● **EXERCISE TASK 1**
Return the passage of the Step Functions article between "The task that" and "collects the results.", inclusive, copied verbatim.
● **EXERCISE TASK 2**
According to the Step Functions article, what limitation applies when using .Net Core to collect the results of parallel tasks?
BEGIN EXCERPT TO READ
Parallel state in AWS Step Functions using .Net Core
Contents
In the last article we’ve seen how to create a very basic step function using .Net Core and the serverless framework. Today we’ll see how to create one of the more useful states in a Step Function: the parallel state.
The parallel state allows you to create parallel branches of execution in your state machine. Using it, you’ll be able to run several tasks in parallel and then collect the results in another task, that will be executed only if all the parallel tasks finish correctly.
The task that collects the results of the parallel tasks will receive an array with all the results. The only limitation we have using .Net Core is that the results must be of the same type, so we can have an array of that type. I imagine you can do fancier things using Javascript.
What are we going to code
We are going to code the following state function
As you can see we’re going to have an initial function that makes a simple transformation of the input, two parallel functions and a function that collects the results.
Coding the lambdas
Following the steps of the previous article, create four lambdas called InitLambda, ParallelOneLambda, ParallelTwoLambda and ResultLambda with the following code:
InitLambda
public class InitLambda
{
public string Init(string input){
return $"Start processing {input}";
}
}
ParallelOneLambda
public class ParallelOneLambda
{
public ParallelResult ParallelOne(string request)
{
return new ParallelResult(DateTime.UtcNow, $"Parallel one output: {request}");
}
}
public class ParallelResult
{
public ParallelResult(DateTime dateTime, string result)
{
DateTime = dateTime;
Result = result;
}
public DateTime DateTime {get; set;}
public string Result {get;set;}
}
ParallelTwoLambda
public class ParallelTwoLambda
{
public ParallelResult ParallelTwo(string request)
{
return new ParallelResult(DateTime.UtcNow, $"Parallel two output: {request}");
}
}
public class ParallelResult
{
public ParallelResult(DateTime dateTime, string result)
{
DateTime = dateTime;
Result = result;
}
public DateTime DateTime {get; set;}
public string Result {get;set;}
}
// You can have the result class in a shared library
ResultLambda
public class ResultLambda
{
public string Result(ParallelResult[] input){
return $"The result of the first task is {input[0].Result} and the result of the second task is {input[1].Result}";
}
}
public class ParallelResult
{
public ParallelResult(DateTime dateTime, string result)
END EXCERPT TO READ
BEGIN DATA ENTRIES
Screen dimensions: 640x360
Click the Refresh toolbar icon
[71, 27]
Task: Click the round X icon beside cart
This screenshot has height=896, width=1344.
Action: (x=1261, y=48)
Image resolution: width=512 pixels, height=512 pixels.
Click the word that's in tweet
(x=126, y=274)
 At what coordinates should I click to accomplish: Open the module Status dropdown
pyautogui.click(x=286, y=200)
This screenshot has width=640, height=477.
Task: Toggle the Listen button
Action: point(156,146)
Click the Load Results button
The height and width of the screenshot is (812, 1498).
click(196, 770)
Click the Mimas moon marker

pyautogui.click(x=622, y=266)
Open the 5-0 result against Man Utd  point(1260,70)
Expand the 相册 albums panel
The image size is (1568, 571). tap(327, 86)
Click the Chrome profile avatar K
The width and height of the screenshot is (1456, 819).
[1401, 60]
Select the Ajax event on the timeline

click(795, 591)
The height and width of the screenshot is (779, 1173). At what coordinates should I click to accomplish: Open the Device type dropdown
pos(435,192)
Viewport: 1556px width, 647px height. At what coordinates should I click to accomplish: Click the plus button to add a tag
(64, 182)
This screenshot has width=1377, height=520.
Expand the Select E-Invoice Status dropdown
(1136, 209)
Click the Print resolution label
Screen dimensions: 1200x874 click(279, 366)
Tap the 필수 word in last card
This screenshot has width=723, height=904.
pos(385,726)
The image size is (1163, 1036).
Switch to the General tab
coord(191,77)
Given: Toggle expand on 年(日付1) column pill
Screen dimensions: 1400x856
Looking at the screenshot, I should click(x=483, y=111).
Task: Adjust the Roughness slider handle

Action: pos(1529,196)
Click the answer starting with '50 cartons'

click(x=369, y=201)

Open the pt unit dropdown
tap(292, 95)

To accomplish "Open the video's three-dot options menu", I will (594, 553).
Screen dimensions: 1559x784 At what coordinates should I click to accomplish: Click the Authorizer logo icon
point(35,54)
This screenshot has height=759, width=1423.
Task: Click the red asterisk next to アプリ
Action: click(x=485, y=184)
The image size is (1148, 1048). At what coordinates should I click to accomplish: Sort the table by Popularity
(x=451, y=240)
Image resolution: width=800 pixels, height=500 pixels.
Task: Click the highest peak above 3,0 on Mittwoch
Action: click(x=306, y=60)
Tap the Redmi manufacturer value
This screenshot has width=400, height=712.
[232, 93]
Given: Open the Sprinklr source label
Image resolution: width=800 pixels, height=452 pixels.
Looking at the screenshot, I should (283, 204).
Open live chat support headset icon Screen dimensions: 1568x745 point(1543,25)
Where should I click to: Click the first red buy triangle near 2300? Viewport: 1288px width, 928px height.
END DATA ENTRIES
● **WRITTEN SOLUTION 1**
The task that collects the results of the parallel tasks will receive an array with all the results. The only limitation we have using .Net Core is that the results must be of the same type, so we can have an array of that type. I imagine you can do fancier things using Javascript.
What are we going to code
We are going to code the following state function
As you can see we’re going to have an initial function that makes a simple transformation of the input, two parallel functions and a function that collects the results.

● **WRITTEN SOLUTION 2**
The results must be of the same type, so that they can be held in an array of that type.